Task requirements:
According to the text on ColdHubs, how many locations does the company operate, and across how many Nigerian states?

ColdHubs
- Industry: Solar-powered cooling
- Founded: 2015
- Headquarters: Owerri, Imo State, Nigeria
- Area served: Nigeria
- Key people: Nnaemeka Ikegwuonu - CEO
- Website: www.coldhubs.com

= ColdHubs =

Solar powered cooling company

ColdHubs Ltd. is an Owerri-based company that provides solar-powered cold storage solutions for small-scale farmers.

== History ==
ColdHubs was founded in 2015 in Owerri, Imo State, Nigeria. In addition to its headquarters, the company has offices in Fort Collins, Colorado.

== Services ==
ColdHubs provides cooling services to small-scale farmers and fishermen, who rent 20 kg capacity crates to store their products at the hubs that are available all year round.

ColdHubs operates at 54 locations, in 22 states throughout Nigeria, with site locations near farms. Each three-metre-square units can hold three tonnes of food. The sun's power cools the units during the day and charges the batteries that operate the refrigeration in the evening.

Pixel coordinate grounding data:
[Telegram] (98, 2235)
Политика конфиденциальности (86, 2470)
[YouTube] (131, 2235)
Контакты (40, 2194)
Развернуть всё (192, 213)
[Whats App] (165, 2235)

Written answer:
54 locations in 22 states.